The head of the country's main genocide survivors' association, known simply as Ibuka, warned however that security was "not totally guaranteed, despite government assurances."
"Genocide survivors are still being massacred in Rwandan interior regions," he said. "You cannot hush up these killings by attributing them to the settling of scores within clans."
At least three survivors had been killed recently, their bodies thrown into the southern Nyabarongo river, he added.
Rwanda has chosen a symbolic location to commemorate the anniversary of the genocide against the Tutsi minority and highlight "the bankruptcy of humanity" during the 1994 massacres.
Tuesday's national ceremony will take place in Nyanza, a hill in Kigali where thousands of people were slaughtered on April 11 after the Belgian UN contingent that had been protecting them pulled out.
Belgium had decided to pull its troops out after 10 commandos from the UN force were killed by forces from Rwanda's regular army.
According to Ibuka, more than 5,000 people -- men, women and children mainly from Rwanda's Tutsi minority -- were hacked to death by extremist Hutu militias in Nyanza.

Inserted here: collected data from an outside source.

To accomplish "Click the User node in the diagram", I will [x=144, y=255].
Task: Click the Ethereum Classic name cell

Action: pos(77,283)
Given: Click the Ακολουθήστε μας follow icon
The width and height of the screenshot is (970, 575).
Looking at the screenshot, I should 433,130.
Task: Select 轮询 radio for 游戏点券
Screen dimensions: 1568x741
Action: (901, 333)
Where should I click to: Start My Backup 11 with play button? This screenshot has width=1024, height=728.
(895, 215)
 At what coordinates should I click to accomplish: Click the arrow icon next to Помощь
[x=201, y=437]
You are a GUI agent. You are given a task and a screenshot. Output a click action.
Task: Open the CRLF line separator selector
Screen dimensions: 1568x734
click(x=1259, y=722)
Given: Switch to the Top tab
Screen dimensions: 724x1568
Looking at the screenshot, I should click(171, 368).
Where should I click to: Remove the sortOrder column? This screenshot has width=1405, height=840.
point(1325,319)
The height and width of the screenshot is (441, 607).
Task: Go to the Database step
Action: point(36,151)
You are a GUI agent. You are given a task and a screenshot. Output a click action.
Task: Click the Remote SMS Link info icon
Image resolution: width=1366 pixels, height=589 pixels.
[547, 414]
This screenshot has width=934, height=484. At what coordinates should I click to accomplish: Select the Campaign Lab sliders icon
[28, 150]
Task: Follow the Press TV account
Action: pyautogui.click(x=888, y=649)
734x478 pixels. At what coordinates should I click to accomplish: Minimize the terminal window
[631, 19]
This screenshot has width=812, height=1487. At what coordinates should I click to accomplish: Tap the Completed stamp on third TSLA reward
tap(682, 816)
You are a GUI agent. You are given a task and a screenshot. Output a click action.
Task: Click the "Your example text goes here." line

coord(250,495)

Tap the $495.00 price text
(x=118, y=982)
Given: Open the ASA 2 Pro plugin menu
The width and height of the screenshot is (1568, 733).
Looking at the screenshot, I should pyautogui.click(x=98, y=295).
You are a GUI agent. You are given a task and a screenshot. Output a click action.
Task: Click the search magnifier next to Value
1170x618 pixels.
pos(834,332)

Kigali has repeatedly accused the world of not doing enough to hunt down genocide perpetrators still at large -- and some nations, notably France, of failing to acknowledge their role in allowing the killings.
Hundreds of suspects sought over their involvement in the killings are living in countries such as France, Belgium, Canada, Kenya and the Democratic Republic of Congo.
The small central African country's criminal investigations department said that 2,178 cases of murder, torture and intimidation of genocide survivors had been recorded since 2007.